I picked this book up with no intention of reading it all
the way through, let alone review it. It seemed as if it would be the gossipy
type of “beach book” you take on vacation and don’t expect much of. I love
being wrong.
In this carefully annotated and indexed book, the author has
penned a comprehensive look at one of the most fascinating power couples ever.
This is the story of the marriage of President and Mrs. Kennedy during the
1,000 days that they inhabited the White House, as well as the world stage. It
is a fascinating story because it is so well documented and it accurately reflects
the attitudes of the early 1960’s.
Relying on the memories of those who were closest to the
couple; a range which spans everyone from the President’s sisters to the White
House Staff; the author covers just about every base there is in telling the
story of the Presidents numerous affairs, as well as his respect for his wife.

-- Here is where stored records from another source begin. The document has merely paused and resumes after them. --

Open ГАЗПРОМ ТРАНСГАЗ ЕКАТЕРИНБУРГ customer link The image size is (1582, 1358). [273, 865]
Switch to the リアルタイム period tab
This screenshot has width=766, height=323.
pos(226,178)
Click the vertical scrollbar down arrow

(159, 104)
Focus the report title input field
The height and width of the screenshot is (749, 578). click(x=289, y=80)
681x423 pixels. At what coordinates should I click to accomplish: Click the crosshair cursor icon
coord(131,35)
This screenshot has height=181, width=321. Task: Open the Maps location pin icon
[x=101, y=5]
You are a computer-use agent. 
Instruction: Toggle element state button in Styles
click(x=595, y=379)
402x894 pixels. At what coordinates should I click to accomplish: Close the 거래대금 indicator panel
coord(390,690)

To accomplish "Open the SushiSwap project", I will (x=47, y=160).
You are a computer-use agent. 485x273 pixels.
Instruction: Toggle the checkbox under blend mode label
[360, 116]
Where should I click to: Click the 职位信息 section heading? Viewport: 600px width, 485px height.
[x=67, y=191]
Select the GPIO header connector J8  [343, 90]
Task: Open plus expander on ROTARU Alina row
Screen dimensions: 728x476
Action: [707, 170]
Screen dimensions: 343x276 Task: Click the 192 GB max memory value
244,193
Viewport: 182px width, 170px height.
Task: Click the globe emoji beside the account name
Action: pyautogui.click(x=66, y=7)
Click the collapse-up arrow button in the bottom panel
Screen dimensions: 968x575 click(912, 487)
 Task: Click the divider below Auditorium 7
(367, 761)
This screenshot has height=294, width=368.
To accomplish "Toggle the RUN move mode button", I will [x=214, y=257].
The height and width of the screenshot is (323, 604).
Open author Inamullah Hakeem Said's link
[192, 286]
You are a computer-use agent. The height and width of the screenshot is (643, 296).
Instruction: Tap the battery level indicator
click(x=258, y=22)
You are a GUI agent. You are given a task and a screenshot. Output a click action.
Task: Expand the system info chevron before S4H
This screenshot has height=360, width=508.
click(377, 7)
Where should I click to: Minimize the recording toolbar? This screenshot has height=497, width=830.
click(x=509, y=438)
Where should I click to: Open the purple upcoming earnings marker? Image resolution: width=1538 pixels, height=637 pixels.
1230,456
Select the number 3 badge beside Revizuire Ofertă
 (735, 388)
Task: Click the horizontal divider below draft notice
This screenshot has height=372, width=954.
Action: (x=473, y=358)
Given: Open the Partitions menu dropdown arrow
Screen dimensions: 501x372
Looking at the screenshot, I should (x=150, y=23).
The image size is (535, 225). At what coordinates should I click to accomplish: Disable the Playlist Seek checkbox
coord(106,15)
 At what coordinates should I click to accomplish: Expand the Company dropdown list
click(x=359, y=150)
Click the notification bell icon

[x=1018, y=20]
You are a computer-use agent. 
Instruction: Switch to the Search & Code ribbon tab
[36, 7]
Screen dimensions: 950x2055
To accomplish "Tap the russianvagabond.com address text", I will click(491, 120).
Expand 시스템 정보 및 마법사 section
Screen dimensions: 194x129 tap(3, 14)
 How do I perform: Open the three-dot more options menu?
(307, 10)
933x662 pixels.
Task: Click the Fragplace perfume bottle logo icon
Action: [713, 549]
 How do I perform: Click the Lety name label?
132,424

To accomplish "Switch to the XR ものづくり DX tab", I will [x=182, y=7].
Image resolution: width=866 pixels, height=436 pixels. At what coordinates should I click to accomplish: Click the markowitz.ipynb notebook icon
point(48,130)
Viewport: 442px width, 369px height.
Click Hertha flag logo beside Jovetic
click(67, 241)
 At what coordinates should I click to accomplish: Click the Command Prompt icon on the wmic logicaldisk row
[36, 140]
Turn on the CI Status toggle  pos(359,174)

If that seems odd; as it does to me; then reading this book will expose you to
the jet set world of the 1960’s when everybody, it seems, was pushing the
boundaries of the ordinary, and accepted, social mores.
The fact that the President had his hands full with one
world crisis after another during this period, did little to slow down his Lothario
like appetite for women; any women; anywhere; anytime. This appetite was always
present, even before he became President, but was exacerbated by his use of
powerful steroids and painkillers, mixed with amphetamines. Dr. Jacobson, known
to millions as Dr. Feelgood, was logging more air miles that Hillary Clinton as
he traveled back and forth from New York to Washington, California, Florida and
even accompanying the President on his first foreign summit with Khrushchev in
1961.
But more than anything else, this book is the portrait of a
woman coming to terms with a world she did not much like, yet came to command.
From her efforts to restore the White House to her last years as an editor,
this woman was as close to a Queen as America has ever had. Surprisingly, this
was a fascinating book to read.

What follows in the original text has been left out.